We arrived at the airport a few minutes after midnight (the eighteenth), ready to send me on my way. The airport has a funny way of doing things–they only let you into the building if you have a passport that matches you (or other accepted photo ID) and an itinerary sheet or other proof from an airline that you actually have business in the airport and aren’t planning to stowaway on a flight or bomb the airport (although I suppose you could do either of those even if you did have a ticket…but now I digress). The man guarding the gate and checking tickets promptly informed us that we were a day early. We dismissed it as another case of English-as-a-second-language mis-translation, and reassured him that no, indeed, my flight was today. He then reassured us that no, my flight was most certainly tomorrow (the nineteenth). Guess who won the argument. We thus returned to the car and went back to the house, rather alarmed at our own negligence. Seriously, none of us caught the mistake, even up until we got to the airport, and then it took the poor guard to inform us of our error?
There is a (quasi-)logical explanation, though, I promise. My friend’s (Hannah’s–the one with whom I am staying) birthday is the nineteenth. My flight is on her birthday, but at 2.00, so effectively, I would have to leave the house at 23.30 on the eighteenth–the day before her birthday.
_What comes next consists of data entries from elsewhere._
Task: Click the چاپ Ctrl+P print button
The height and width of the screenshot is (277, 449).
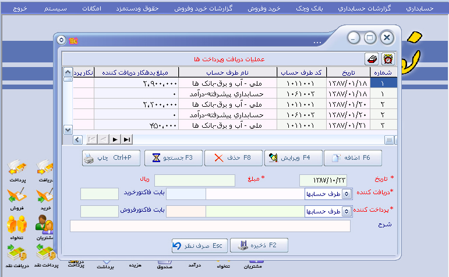Action: 107,157
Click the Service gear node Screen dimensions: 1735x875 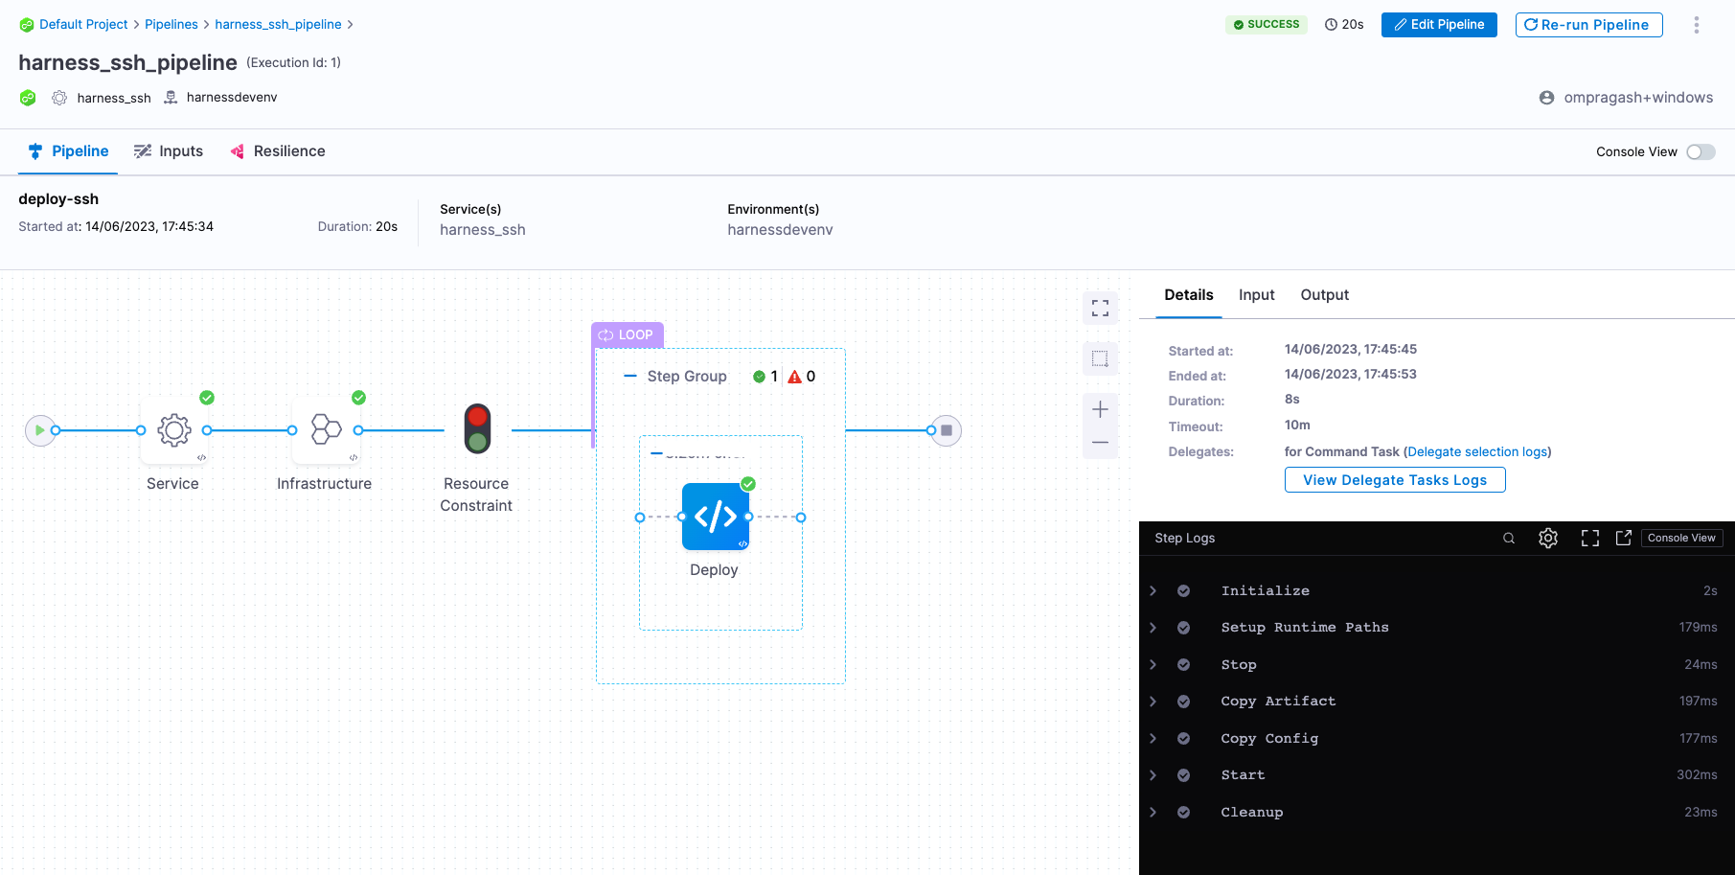[x=174, y=430]
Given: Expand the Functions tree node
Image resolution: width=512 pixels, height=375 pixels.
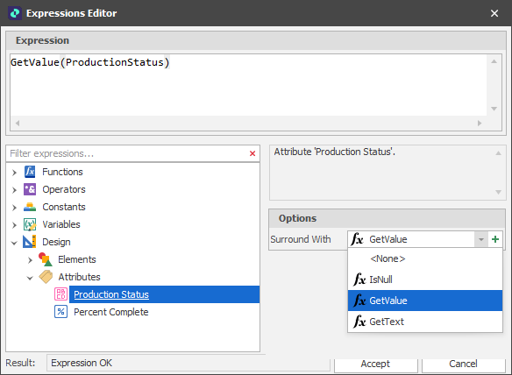Looking at the screenshot, I should click(x=14, y=173).
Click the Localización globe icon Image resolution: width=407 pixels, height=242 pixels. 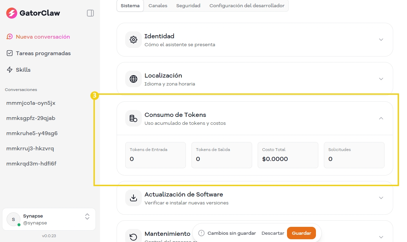[133, 79]
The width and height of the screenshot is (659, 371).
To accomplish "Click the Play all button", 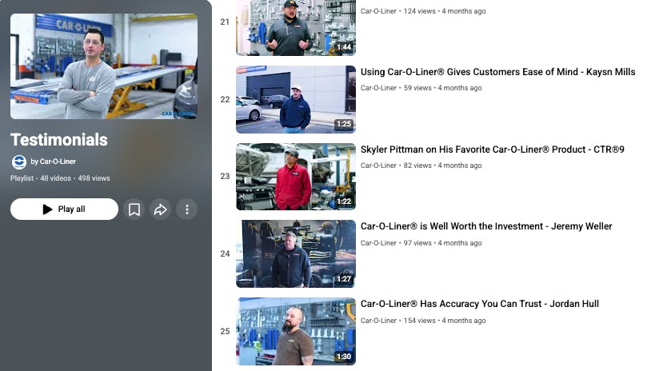I will [x=64, y=209].
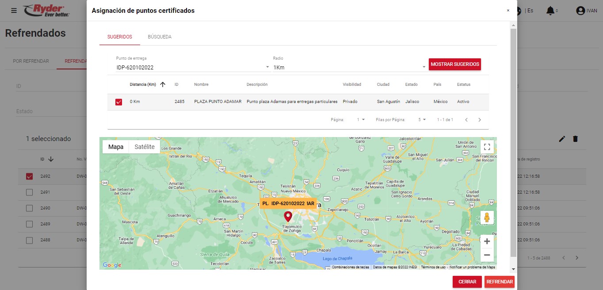Viewport: 603px width, 290px height.
Task: Open the Filas por Página dropdown
Action: coord(422,120)
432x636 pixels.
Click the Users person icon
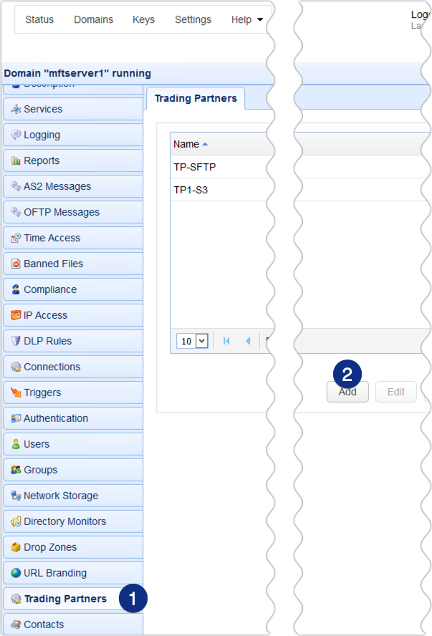[x=16, y=445]
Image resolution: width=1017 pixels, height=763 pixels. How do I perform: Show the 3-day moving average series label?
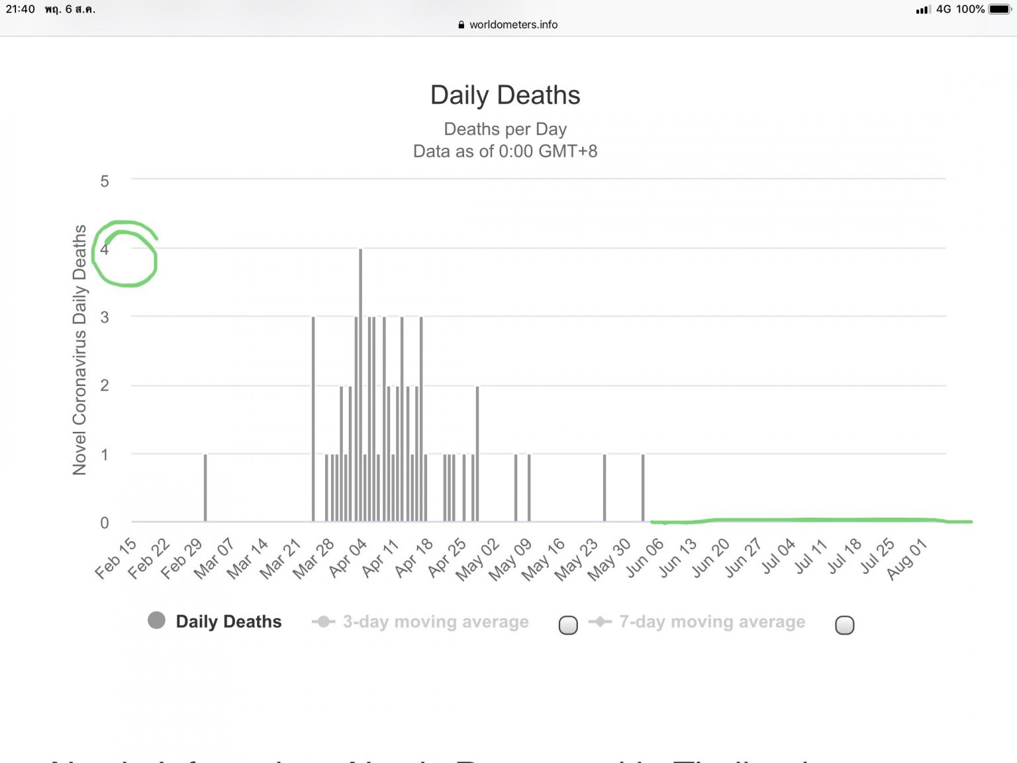(436, 621)
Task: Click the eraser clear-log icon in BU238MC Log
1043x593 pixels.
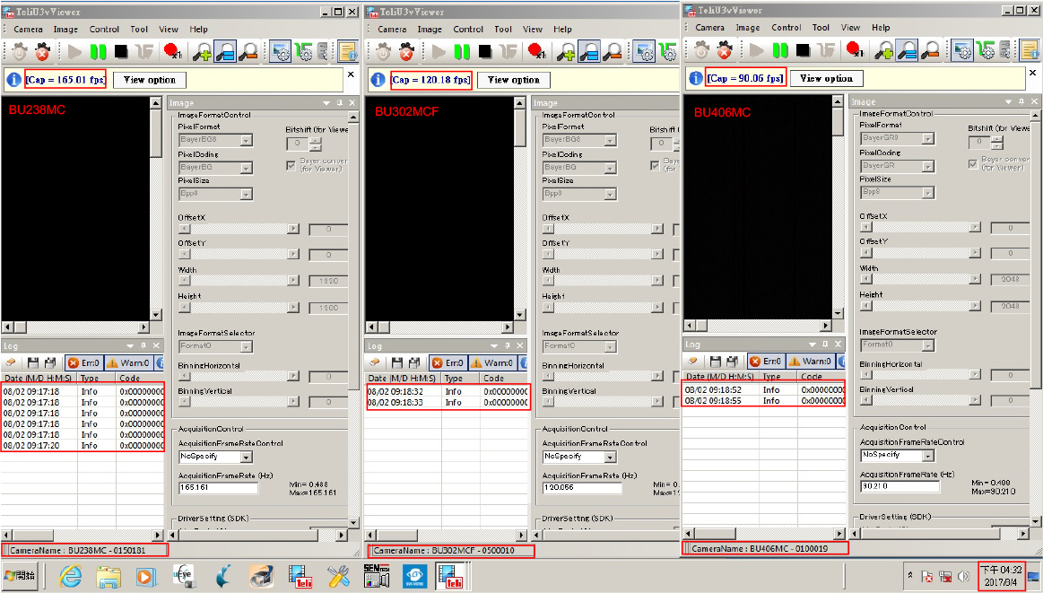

Our thought process, therefore, was that I was to fly out the day before her birthday, but leave the house two days prior–thus I would be leaving the house at 23.30 on the seventeenth, and flying out at 2.00 in the morning on the eighteenth, rather than leaving the house on the eighteenth and flying out on the nineteenth. Ergo, we arrived at the airport a full twenty-four hours too early.
But it’s better than being twenty-four hours late.
Postscript[um]: There was an advantage to all of this confusion–I ended up with an extra, unplanned day, so I went to visit the school at which the kids attend.